This is the official implementation of our work "DS-Agent: Automated Data Science by Empowering Large Language Models with Case-Based Reasoning". [arXiv Version] [Download Benchmark(Google Drive)]
We select 30 representative data science tasks covering three data modalities and two fundamental ML task types. Please download the datasets and corresponding configuration files via [Google Drive] here and unzip them to the directory of "development/benchmarks". Besides, we collect the human insight cases from Kaggle in development/data.zip.

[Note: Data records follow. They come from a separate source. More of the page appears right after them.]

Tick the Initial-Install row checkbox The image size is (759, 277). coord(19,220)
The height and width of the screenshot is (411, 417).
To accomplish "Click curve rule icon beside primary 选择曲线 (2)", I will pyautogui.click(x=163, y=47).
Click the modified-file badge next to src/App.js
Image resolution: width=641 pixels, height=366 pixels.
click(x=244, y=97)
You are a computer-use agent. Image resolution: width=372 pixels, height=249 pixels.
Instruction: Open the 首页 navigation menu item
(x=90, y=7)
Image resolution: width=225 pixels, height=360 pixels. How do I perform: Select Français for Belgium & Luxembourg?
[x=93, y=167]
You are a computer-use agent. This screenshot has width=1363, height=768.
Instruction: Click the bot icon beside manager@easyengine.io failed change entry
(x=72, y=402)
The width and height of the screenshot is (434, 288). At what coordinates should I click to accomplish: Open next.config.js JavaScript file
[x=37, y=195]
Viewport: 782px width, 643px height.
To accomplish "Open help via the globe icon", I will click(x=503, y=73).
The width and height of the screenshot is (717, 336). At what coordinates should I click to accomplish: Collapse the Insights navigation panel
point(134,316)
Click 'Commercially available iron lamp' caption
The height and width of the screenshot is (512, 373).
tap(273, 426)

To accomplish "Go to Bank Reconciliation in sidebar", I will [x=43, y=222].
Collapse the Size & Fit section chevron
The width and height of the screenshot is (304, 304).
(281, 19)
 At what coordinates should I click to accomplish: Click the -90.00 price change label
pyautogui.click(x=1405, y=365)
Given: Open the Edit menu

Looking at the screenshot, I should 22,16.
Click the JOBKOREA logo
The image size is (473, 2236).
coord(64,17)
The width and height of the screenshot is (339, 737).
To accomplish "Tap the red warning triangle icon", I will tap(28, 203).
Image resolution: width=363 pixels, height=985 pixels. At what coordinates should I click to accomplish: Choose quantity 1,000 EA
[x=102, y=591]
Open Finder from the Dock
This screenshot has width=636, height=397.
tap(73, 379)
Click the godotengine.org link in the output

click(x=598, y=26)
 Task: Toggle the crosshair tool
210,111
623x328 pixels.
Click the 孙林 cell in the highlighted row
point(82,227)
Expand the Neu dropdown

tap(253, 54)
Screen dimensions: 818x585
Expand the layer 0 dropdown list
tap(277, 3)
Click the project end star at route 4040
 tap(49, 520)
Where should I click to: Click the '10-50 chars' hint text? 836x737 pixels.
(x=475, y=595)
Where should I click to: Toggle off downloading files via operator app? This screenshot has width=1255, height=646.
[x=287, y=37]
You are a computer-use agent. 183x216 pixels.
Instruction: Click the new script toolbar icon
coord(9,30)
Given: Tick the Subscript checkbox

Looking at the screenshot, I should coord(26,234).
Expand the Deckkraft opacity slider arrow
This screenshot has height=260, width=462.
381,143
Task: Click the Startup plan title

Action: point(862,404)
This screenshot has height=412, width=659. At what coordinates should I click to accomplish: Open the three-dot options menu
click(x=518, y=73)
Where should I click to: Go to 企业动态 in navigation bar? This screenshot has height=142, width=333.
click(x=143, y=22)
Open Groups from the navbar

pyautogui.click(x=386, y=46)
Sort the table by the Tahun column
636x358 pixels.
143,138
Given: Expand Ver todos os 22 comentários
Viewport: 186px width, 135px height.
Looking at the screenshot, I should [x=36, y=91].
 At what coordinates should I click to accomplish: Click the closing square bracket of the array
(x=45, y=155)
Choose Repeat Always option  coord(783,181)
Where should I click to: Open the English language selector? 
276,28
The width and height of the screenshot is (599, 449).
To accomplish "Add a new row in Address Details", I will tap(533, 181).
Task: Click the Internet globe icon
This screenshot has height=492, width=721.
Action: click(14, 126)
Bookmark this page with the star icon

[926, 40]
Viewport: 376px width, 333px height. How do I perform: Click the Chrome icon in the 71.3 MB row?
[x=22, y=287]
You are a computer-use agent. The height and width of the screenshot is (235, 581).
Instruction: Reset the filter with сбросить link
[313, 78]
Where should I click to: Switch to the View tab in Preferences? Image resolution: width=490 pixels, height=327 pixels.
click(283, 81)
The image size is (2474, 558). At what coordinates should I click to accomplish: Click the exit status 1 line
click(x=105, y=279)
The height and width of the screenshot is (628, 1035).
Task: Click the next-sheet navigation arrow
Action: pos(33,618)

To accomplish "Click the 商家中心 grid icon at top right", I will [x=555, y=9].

Please unzip it, too.
This project is built on top of the framework of MLAgentBench. First, install MLAgentBench package with:
cd development
pip install -e.
Then, please install neccessary libraries in the requirements.
pip install -r requirements.txt
Since DS-Agent mainly utilizes GPT-3.5 and GPT-4 for all the experiments, please fill in the openai key in development/MLAgentBench/LLM.py and deployment/generate.py
Run DS-Agent for development tasks with the following command:
cd development/MLAgentBench
python runner.py --task feedbackv2 --llm-name gpt-3.5-turbo-16k --edit-script-llm-name gpt-3.5-turbo-16k
During execution, logs and intermediate solution files will be saved in logs/ and workspace/.
Run DS-Agent for deployment tasks with the provided command:
cd deployment
bash code_generation.sh
bash code_evaluation.sh
For open-sourced LLM, i.e., mixtral-8x7b-Instruct-v0.1 in this paper, we utilize the vllm framework. First, enable the LLMs serverd with
cd deployment
bash start_api.sh
Then, run the script shell and replace the configuration --llm by mixtral.
Please consider citing our paper if you find this work useful:
@article{DS-Agent,
title={DS-Agent: Automated Data Science by Empowering Large Language Models with Case-Based Reasoning},
author={Guo, Siyuan and Deng, Cheng and Wen, Ying and Chen, Hechang and Chang, Yi and Wang, Jun},
journal={arXiv preprint arXiv:2402.17453},
year={2024}
}